In [None]:
# Importing Libraries
import numpy as np
import pandas as pd
import matplotlib.pyplot as plt
import seaborn as sns
import time
import os
sns.set()
%matplotlib inline

In [None]:
df= []
for file in os.listdir('../input/'):
    command = file[:-4] + ' = pd.read_csv(\'../input/'  + file + '\')'
    exec(command)
    df.append(file[:-4])
print(df)

In [None]:
order_products_prior = order_products__prior.copy()
order_products_train = order_products__train.copy()

In [None]:
orders.head()

In [None]:
orders.describe()

orders.csv has information about orders: user_id of purchaser, order day, order time, days since prior order.


In [None]:
orders['eval_set'].value_counts()

The 'eval-set' column in orders.csv has three unique values.  It indicates if the row belongs to train, test or prior order.

In [None]:
orders.groupby('eval_set')['user_id'].apply(lambda x: len(np.unique(x)))

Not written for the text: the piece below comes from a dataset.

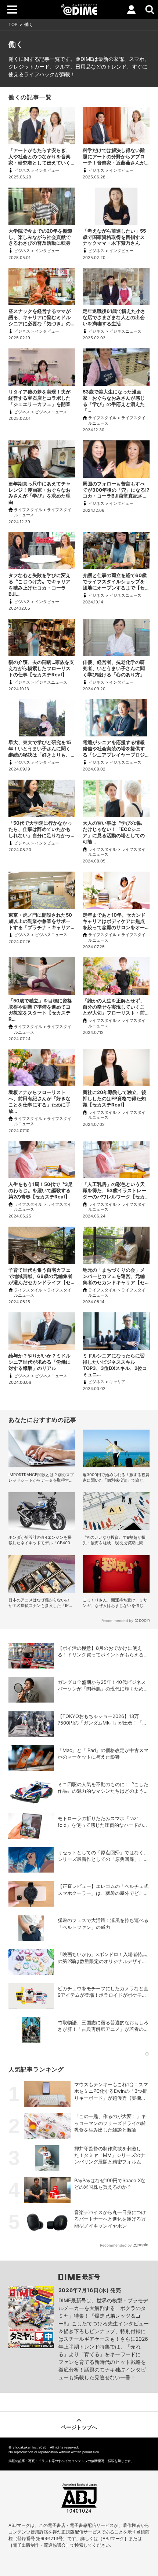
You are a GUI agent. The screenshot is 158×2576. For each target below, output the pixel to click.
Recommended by (117, 1620)
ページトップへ (79, 2427)
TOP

There are a total of 206209 customers and their orders are split as 131209 for 
training and 75000 for testing

In [None]:
order_counts_by_user = orders.groupby('user_id')['order_number'].count().reset_index()['order_number'].value_counts()
plt.figure(figsize=(24,12))
sns.barplot(order_counts_by_user.index, order_counts_by_user.values)

plt.ylabel('Counts', fontsize=20)
plt.xlabel('Number of Orders', fontsize=20)
plt.xticks(rotation=90, fontsize=16)
plt.show()

In [None]:
#Add a new column with weekday for plots
orders['Weekday'] = orders['order_dow'].map({1:'Sun', 2:'Mon', 3:'Tue', 4:'Wed', 5:'Thu',6:'Fri',0:'Sat'})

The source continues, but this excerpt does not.